Passage shown
+ + + + + + +

PTEN-deficient/NIC mammary tumorigenesis is associated with LOH at the PTEN locus and activation of the MAPK and PI3K/Akt pathway. A, Southern blot analysis of tumor DNA from the indicated genotypes. The detectable bands represent the wild type (WT) and mutant alleles. B, ErbB-2 was immunoprecipitated (IP) from tumor lysates (500 μg) and subjected to ErbB-2 and phosphotyrosine immunoblot (IB) analysis. These same lysates (20 μg) were subjected to Erk and phospho-Erk (B) and Akt and phospho-Akt (C) immunoblot analysis. ErbB-3 immunoprecipitation was performed on 500 μg of tumor lysates followed by ErbB-3 and phosphotyrosine immunoblot analysis. D, biochemical examination of PI3K/Akt downstream targets. Tumor lysates (20 μg) were subjected to Tsc2, phospho-Tcs2, Bad, phospho-Bad, Gsk3β, and phospho-Gsk3β immunoblot analysis. p, phosphorylated.
To ensure that PTEN-deficient/NIC tumors express activated ErbB-2, we subjected ErbB-2 immunoprecipitates from mammary tumor lysates to immunoblot analysis using ErbB-2 and phosphotyrosine antibodies. High ErbB-2 levels and ErbB-2 activation were confirmed in all tumors (Fig. 4B, upper panel). To assess whether PTEN-deficient/NIC tumors are capable of activating ErbB-2 downstream targets, such as the MAPK signaling pathway (5), tumor lysates were immunoblotted for Erk and phospho-Erk. Like the MMTV-NIC model, PTEN-deficient/NIC tumors expressed similar levels of activated Erk (Fig. 4B, lower panel), indicative of efficient activation of this pathway.
Given that PTEN functions as a negative regulator of the PI3K/Akt pathway, its loss can lead to hyperactivation of Akt (13). Therefore, we examined PTEN-deficient/NIC mammary tumor lysates by immunoblot analysis using Akt and phospho-Akt antibodies. As predicted, loss of PTEN function increased Akt phosphorylation relative to the parental strain (Fig. 4C, upper panel), indicating amplification of the PI3K/Akt signal in PTEN−/−/NIC mice. Thus, we investigated the activation of PI3K/Akt downstream targets, including tuberin (Tsc2), Bad, Gsk3β, and the mammalian target of rapamycin (mTOR). Immunoblot analysis revealed that the majority of PTEN−/−/NIC tumors increased phosphorylation of three direct Akt targets, Tsc2, Gsk3β, and Bad (41–43) (Fig. 4D). However, phosphorylated mTOR levels varied in tumors derived from both mouse strains, which correlated with total mTOR protein (data not shown). Together, these data provide evidence that PTEN inactivation in MMTV-NIC-induced mammary tumorigenesis gives rise to tumors that have acquired hyperactivation of the PI3K/Akt pathway.

+ + + + + + +

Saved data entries
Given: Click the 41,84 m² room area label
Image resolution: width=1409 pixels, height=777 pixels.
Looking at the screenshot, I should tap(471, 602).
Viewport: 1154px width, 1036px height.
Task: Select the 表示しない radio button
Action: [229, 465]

+ + + + + + +

Work required
Write the next part of the passage about PTEN-deficient/NIC mammary tumors, going on from its final sentence.

Response for this exercise
PTEN−/−/NIC and MMTV-NIC Mouse Models Display Molecular Characteristics of the Luminal Subtype of Breast Cancer
Our histological and biochemical analyses suggest that disruption of PTEN function in MMTV-NIC-driven mammary tumorigenesis engages distinct phenotypic changes in tumor latency, metastasis, angiogenesis, and the activation of the PI3K/Akt pathway (Figs. 1, A and B, 2B, and 4C). To elucidate the molecular basis of these events, we subjected RNA from PTEN−/−/NIC and MMTV-NIC tumors to global transcriptional profiling. Class distinction analysis was applied to identify strain-specific transcriptional changes. However, only 244 genes were found to be differentially expressed between the two tumor types (p value ≤0.05; supplemental Table 1). Of these, four genes (von Willebrand factor A domain containing 1, vwa1; andrenomudellin, adm; tenomodulin, tnmd; Eph receptor A2, epha2) are implicated in angiogenesis and/or cell migration and were significantly overexpressed in the PTEN-deficient model and may reflect the increased microvessel density and metastatic potential in these tumors (Figs. 1B and 2B). Pathway analysis between the PTEN−/−/NIC and MMTV-NIC tumors revealed few biologically relevant gene sets that were significantly associated with one versus the other genotype. When separately comparing the transcriptional profiles of either mouse model to normal mammary gland-derived profiles, a number of pathways were found to be significantly associated with each tumor group. However, the vast majority of these categories were common to both genotypes again, suggesting that tumors from both strains exhibit strikingly similar molecular features (supplemental Table 2).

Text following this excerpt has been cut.